# Planned propaganda broadcastings from Burj Dubai?



## Obelixx (Apr 14, 2005)

The top of Burj Dubai would be an excellent site for FM- and TV-broadcasting and because of its great height, the transmissions could also reach other countries as Iran and Saudi Arabia very well.
So it may be used for broadcastings programs, which the governments of these countries would not like.
What is known about concerns of Iran, Saudia Arabia and other Arabian countries of misuse of Burj Dubai as propaganda transmission facility?


----------



## luv2bebrown (Nov 4, 2004)

well the UAE wouldn't allow any anti-saudi or anti-iranian propaganda to be broadcasted.

as for FM, can such signals reach Iran?

as for TV, local TV stations broadcast kosher stuff - regular shows/movies etc but with the nudity (and maybe the heavier swear words) censored

dont think saudi arabia and iran have much to worry about


----------



## Obelixx (Apr 14, 2005)

According to http://radiopolska.pl/forum/viewtopic.php?t=4875 there were plans in 1989 to install on the radio mast Gabin ( http://en.structurae.de/structures/data/index.cfm?id=s0000672 ), the tallest structure built so far, antennas for FM transmissions 610 metre above ground (radio mast Gabin was a mast radiator for longwave broadcasting). According to http://radiopolska.pl/forum/viewtopic.php?t=4875 the FM-transmitter in such a hight would be receivable until a distance of 400 kilometres from Gabin with a normal car radio, if the transmitter would have the power parameters as in http://radiopolska.pl/forum/viewtopic.php?t=4875 described (the longwave transmitter reached at daytime, approximately 2000 kilometres wide. At nighttime it was in all parts of the world receivable where there was also night as in Gabin).
Unfortunately radio mast Gabin collapsed in 1991 at reconstruction work and was not rebuilt (two smaller masts at Solec Kujawski do his job now).
If at Burj Dubai in a height of 750 metres an antenna for FM transmission in combination with a high power transmitter will be installed, it will have a reach of 500 kilometres.
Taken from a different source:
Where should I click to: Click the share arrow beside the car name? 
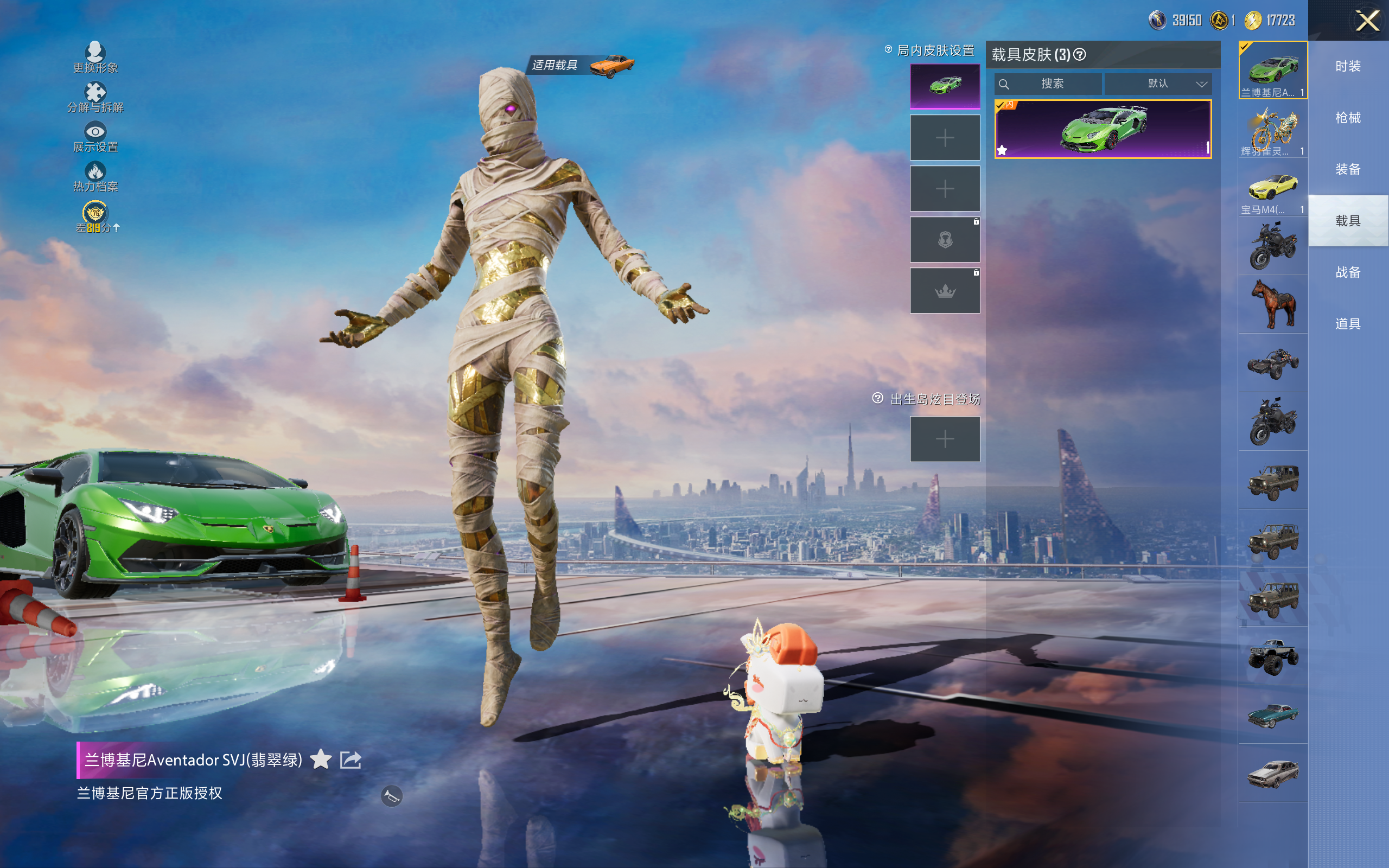pyautogui.click(x=350, y=760)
Between Dubai and Iran, there is just the sea and radio waves propagate well over sea water!
So FM- and TV-transmitters on the top of Burj Dubi can broadcast their signals to Southern Iran!


----------



## Towers (Jan 3, 2006)

i dont get it. how would the top part of burj dubai do that? i mean what is the difference whether it is on ground or top of the worlds tallest tower??????????


----------



## dubaiflo (Jan 3, 2005)

i assume it depends on the height of the antenna how far the signal reaches. so burj dubai's 800m antenna could send signals to iran, broadcasting programs the iranian govt does not like to reach their people.


----------



## DarkBlueBoss (Mar 3, 2005)

actually today, i was at a breakfast presentation by the french business council and the project manager of the Burj Dubai project mentioned that the top floor of the Burj Dubai will be used for communication companies such as Etisalat.....


----------



## dubaiflo (Jan 3, 2005)

^^ i thought the top floor will be emaar HQ office.

maybe he was talking about the top section/e.g roof and antenna.


----------



## DarkBlueBoss (Mar 3, 2005)

no actually, its gonna communication offices... 

and funny story, he was saying that the armani design team are the ones slowing down the construction because they are designing the first 50 some floors

another thing, he said that the compeletion date of Dec 31 2008 , will never happen


----------